Le sommet du G7 qui débute aujourd’hui à Biarritz plonge le Pays basque au cœur d’un arsenal policier et militaire extraordinaire, des deux côtés de la frontière. Si le contre-sommet qui a pris ses quartiers à Hendaye et à Irun, se revendique pacifique, l’éventualité que des manifestants utilisent des méthodes d’action offensives continue de faire débat. Un questionnement clivant particulièrement dans l’air du temps au Pays basque.

Photo de couverture : G7 EZ, non au G7, lors de l’ouverture des fêtes de Bilbao — Chloé Rébillard

Lundi 19 août. Sur le pont Saint-Jacques, à Hendaye — qui matérialise la frontière entre les États français et espagnol —, les policiers procèdent à un barrage filtrant et contrôlent des badauds de passage. Les touristes, comme les habitants du Pays basque en sont les premiers témoins : le dispositif policier mis en place autour de l’organisation du G7 est, comme l’avait annoncé Emmanuel Macron en mai dernier, inédit. Plus de 13 000 membres des forces de l’ordre françaises sont mobilisés, en plus de milliers de policiers espagnols et basques massés à la frontière.

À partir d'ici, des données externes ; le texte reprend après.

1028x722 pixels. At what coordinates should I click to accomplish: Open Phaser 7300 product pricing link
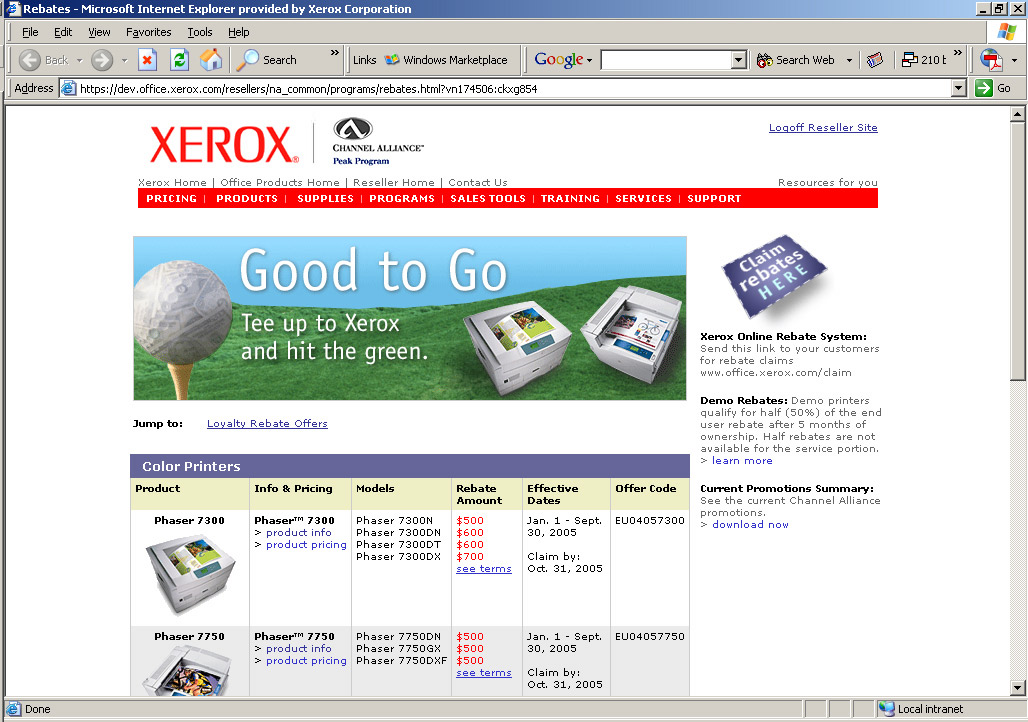[306, 545]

Biarritz, qui accueille sept chefs d’État et hauts responsables des pays membres permanents du G7, devient une forteresse imprenable, avec des zones de restrictions de la circulation. Habituée en saison estivale à accueillir 100 000 personnes, la petite ville côtière devrait être vidée d’une partie de sa population qui a choisi de fuir cet enfermement imposé.

Les graffitis contre le G7 dans les rues de Bilbao
Dans les rues de Bilbao, de nombreux graffitis contre le G7 ont fleuri — Photo : Chloé Rébillard

Conséquence, c’est l’ensemble de la côte basque qui va vivre un dernier week-end d’août rythmé par la tenue de ce sommet, et par son exubérance sécuritaire. Les raisons invoquées sont explicitement liées à la tenue de mouvements protestataires, et au risque d’incidents violents. En visite le 20 août au Pays basque, Christophe Castaner, ministre de l’Intérieur, déclarait : « Nous avons la culture de ces événements et surtout la mémoire », faisant référence aux précédents sommets, comme le G20 à Hambourg en 2017 où des confrontations directes avec les forces de l’ordre avaient marqué le sommet.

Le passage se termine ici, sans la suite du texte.